Scott and I gathered an assemblage of many people, including officials from Comcast, Verizon, AT&T, ConnectKentucky, plus leading academics and policy practitioners in the field, including experts from Information Technology and Innovation Foundation, Pew Internet and American Life Project, and the University of Texas at Austin, to consider precisely these questions. Audio from the June 2007 conference is available here; a transcript of the proceeding is available here.
More recently, Wallsten’s appointment as the economics director of the FCC’s broadband task force has prompted some controversy. But Wallsten has always been supportive of my efforts – and those of others in the field – to push for greater disclosure of broadband data. See “What Disconnect?,” and “Hiding the Broadband Map.”
The Aftermath: Kevin Martin and Me
Unfortunately, the Center lost the lawsuit when Judge Huvelle ruled against the Center in August 2007, and again in October 2007 after a motion for reconsideration. I’ll talk briefly in Tuesday’s blog post about the founding of BroadbandCensus.com in the aftermath of this defeat, and on Wednesday about BroadbandCensus.com’s efforts, in 2008, to advance public and transparent broadband.
But it’s worth fast-forwarding to get to the end of the Kevin Martin story.
Martin’s tenure at the FCC was marked by his repeated jokes about how he led the FCC like the KGB. That would seem to be of a piece with denying Freedom of Information Act requests like the one I initiated.

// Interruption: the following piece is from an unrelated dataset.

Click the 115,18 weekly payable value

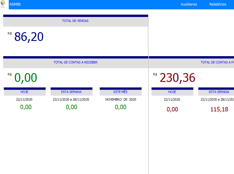[219, 110]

Yet I never anticipated just how pointed his criticism of public and transparent broadband data could be. I had been invited to speak at the National Association of Regulatory Utility Commissioners’ and the FCC’s joint conference on broadband deployment and data at the FCC, in San Jose, on November 6, 2008 – two days after the presidential election.
In my presentation, on the background to and requirements of the Broadband Data Improvement Act, I referred to the Center’s FOIA lawsuit, quoted in the section above, about how the FCC didn’t want disclosure of carrier data to lead to greater competition. Kevin Martin interrupted my presentation seven times! He disagreed with my characterization of the FCC’s position on broadband data.

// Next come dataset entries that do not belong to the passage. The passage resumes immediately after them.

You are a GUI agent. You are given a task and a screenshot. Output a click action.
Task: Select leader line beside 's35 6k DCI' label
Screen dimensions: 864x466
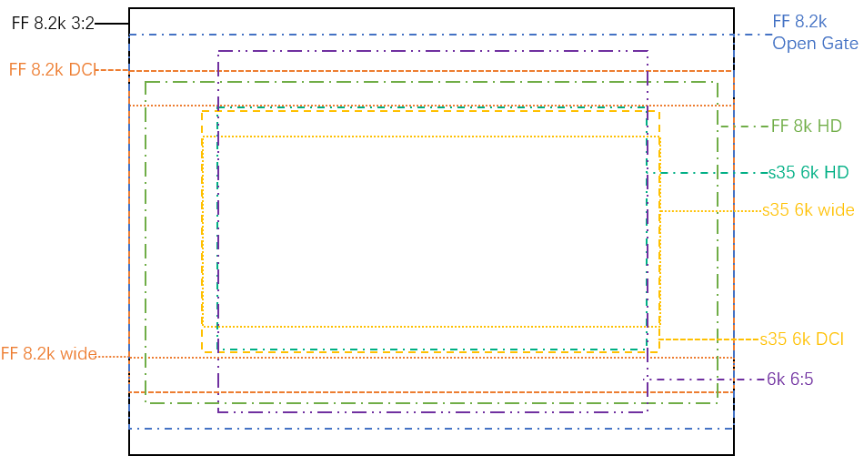tap(709, 339)
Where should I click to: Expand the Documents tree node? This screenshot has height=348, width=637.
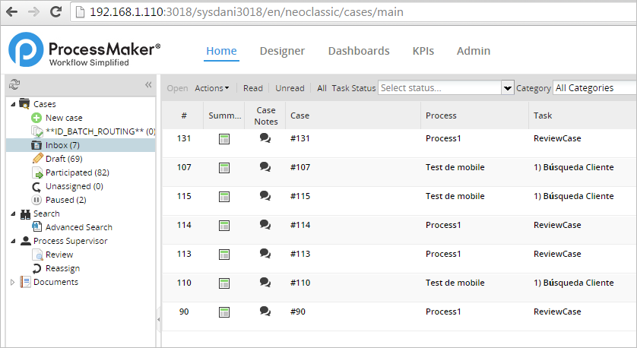pyautogui.click(x=12, y=282)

“It was actually also because the carriers do not want it to be disclosed, and so it was not provided in a public way,” Martin first interjected. I disagreed with him, saying that “The FCC chose through its discretion over a period of time not to release information about carrier by carrier level.”
To which Martin replied, “I am not going to have an argument with you over it. I think we should move on…. This is not about FOIA litigation. No one is interested in that.”
I came back with, “I am just pointing out that the law does not need to be changed for the FCC to release this data.”
And that still isn’t the end of the story.
Two weeks later, on November 18, 2008, Kevin Martin was back in Washington for what appeared to be his final swan song: accepting an award at the Phoenix Center for Advanced Legal and Economic Public Policy Studies at the National Press Club. Martin gave his remarks, and was praised by the Phoenix Center. After chatting with journalists for a few minutes, we all went our separate ways.
Later, as I was walking over to the elevator to depart, I saw the elevator door closing on Kevin Martin and his long-time chief of staff, Dan Gonzalez.
Martin opened the doors by pushing the open button, and I walked in. Martin asked me what I had in my hands. It was a box with flyers, so I handed him a flyer from BroadbandCensus.com, and told him a bit about our next upcoming activity as the elevator went to the ground floor.
As we stepped into the lobby, I asked Martin if he had a nice trip back from the broadband data conference in San Jose.
He chuckled somewhat under his breath, and then said: “You may not believe this, but I think what you are doing is a good thing. I just can’t end up giving it to you.”